Why stack is faster than heap and what exactly is stack?

Dear all,

This question puzzles me for a while,
Why stack is faster than heap, and what exactly is stack?

I know there are many places discussed this problem like,

But I am still confused.
The main issue is that, they say both stack and heap are in the memory (RAM).
If so, how can stack be faster than heap? After all they are all in memory, the speed is depend on the the speed of the memory like bandwidth and cas latency. I simply do not see any reason that stack will be much faster than heap, if they are both in the RAM.

I mean, if both stack and heap are in RAM, then why do we even need heap? Just put everything on the stack and that is it.

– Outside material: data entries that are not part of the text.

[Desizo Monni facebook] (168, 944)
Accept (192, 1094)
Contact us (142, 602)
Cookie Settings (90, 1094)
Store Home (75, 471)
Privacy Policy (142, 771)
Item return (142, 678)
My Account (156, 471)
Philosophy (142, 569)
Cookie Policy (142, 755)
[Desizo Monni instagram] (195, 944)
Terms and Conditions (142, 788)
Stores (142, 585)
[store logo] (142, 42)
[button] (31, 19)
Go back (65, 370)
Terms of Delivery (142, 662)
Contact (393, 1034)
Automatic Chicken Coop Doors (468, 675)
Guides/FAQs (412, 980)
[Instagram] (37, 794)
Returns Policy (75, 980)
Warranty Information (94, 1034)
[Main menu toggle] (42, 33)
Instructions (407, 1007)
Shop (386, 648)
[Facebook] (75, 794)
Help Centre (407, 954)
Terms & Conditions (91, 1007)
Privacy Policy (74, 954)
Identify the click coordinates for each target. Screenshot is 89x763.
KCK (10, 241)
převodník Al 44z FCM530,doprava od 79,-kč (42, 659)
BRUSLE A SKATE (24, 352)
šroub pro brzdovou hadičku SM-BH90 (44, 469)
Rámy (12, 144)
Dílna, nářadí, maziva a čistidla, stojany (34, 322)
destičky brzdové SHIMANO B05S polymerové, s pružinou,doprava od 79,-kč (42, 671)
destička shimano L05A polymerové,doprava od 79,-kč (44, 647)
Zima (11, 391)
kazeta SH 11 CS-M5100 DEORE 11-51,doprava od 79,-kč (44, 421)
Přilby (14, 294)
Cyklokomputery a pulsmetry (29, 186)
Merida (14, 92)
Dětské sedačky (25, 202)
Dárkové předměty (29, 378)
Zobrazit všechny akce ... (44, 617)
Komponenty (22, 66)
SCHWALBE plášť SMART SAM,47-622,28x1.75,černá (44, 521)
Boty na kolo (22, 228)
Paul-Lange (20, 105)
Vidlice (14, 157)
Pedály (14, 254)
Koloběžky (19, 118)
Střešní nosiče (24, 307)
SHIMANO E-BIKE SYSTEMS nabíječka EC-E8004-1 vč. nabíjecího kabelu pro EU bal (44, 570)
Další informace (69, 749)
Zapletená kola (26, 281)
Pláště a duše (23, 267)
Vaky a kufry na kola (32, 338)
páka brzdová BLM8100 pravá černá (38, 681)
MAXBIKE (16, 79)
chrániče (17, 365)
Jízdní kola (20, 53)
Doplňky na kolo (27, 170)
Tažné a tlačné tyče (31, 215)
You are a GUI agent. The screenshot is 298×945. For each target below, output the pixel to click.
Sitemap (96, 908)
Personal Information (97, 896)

My understanding is that, in order to make stack really useful, stack should be in the CPU cache, so it is small but way faster than RAM.

Eg, my laptop is xeon 2186M with
Cache size: L1 - 384 KB, L2 - 1.5 MB, L3 - 12 MB.
The speed of L1 is 10 times L2, the speed of L2 is 10 times L3, the speed of L3 is 10 times RAM.

So when heap-arrays in intel Fortran, I should set the heap size smaller than 12MB.
So like below, I set it to 10240KB so 10MB.

In some of my code, actually I do notice that if I set heap-arrays as 0, it can be 50% slower than setting heap-arrays as 128, 256, 512, ā€¦10240 etc. I can almost certain the speedup by setting non-zero heap array size is that, some arrays are really stored in cache than in memory.

What do you guys think about stack and heap, and how to use them and set them?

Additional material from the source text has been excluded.